• _Exercise aim_: Below are the records; give again exactly the line with "Screen dimensions: 1270x952", the line with "Image resolution: width=1456 pixels, height=819", and each line that lies between them, and nothing besides.

(Stored data entries)
----------

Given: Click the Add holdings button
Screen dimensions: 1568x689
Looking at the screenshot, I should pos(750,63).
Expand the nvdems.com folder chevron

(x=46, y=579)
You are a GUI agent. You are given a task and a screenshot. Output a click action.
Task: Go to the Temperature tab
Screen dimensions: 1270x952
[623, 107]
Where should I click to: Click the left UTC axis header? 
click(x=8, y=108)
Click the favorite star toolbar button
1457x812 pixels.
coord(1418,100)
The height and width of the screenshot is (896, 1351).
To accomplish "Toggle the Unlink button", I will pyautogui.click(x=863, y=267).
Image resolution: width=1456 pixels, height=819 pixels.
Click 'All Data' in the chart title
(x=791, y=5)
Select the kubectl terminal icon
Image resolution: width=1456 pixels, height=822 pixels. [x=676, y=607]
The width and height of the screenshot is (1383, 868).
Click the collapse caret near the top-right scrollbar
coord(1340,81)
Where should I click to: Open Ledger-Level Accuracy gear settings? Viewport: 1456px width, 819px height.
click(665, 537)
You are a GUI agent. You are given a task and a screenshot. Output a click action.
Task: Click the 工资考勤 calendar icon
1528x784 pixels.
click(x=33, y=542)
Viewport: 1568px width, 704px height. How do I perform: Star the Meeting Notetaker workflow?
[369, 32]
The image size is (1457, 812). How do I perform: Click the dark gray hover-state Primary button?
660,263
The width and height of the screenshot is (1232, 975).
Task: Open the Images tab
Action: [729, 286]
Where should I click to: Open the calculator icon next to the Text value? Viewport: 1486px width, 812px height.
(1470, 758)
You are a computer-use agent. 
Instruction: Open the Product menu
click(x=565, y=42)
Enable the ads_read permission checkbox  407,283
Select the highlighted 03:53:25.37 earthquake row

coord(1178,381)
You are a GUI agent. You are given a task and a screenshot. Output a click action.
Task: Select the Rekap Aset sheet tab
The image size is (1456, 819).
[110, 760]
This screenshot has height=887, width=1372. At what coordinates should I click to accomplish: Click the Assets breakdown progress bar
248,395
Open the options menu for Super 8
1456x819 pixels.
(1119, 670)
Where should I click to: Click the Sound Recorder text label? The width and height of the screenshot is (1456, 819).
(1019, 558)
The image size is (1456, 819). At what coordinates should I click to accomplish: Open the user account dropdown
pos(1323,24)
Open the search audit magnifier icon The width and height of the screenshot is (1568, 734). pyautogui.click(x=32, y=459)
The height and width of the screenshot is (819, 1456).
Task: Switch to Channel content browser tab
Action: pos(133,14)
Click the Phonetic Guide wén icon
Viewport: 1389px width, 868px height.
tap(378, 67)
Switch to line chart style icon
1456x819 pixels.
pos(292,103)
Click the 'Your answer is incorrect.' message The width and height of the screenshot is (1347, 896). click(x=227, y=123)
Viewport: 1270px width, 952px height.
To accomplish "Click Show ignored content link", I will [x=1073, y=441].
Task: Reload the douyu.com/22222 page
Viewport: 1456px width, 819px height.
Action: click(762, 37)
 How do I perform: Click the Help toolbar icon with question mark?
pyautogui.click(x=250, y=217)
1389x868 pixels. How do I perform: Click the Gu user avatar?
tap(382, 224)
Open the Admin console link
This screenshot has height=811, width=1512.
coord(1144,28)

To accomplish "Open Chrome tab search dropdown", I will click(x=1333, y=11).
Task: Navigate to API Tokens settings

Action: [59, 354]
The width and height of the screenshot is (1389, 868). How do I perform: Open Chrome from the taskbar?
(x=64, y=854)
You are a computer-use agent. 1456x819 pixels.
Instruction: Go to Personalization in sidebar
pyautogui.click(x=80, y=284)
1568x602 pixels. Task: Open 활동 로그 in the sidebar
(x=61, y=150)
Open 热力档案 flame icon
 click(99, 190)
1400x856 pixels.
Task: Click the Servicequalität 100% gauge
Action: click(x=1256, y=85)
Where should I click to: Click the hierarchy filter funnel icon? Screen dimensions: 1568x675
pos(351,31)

----------

• _Answer for this exercise_:
Screen dimensions: 1270x952
[623, 107]
Where should I click to: Click the left UTC axis header? 
click(x=8, y=108)
Click the favorite star toolbar button
1457x812 pixels.
coord(1418,100)
The height and width of the screenshot is (896, 1351).
To accomplish "Toggle the Unlink button", I will pyautogui.click(x=863, y=267).
Image resolution: width=1456 pixels, height=819 pixels.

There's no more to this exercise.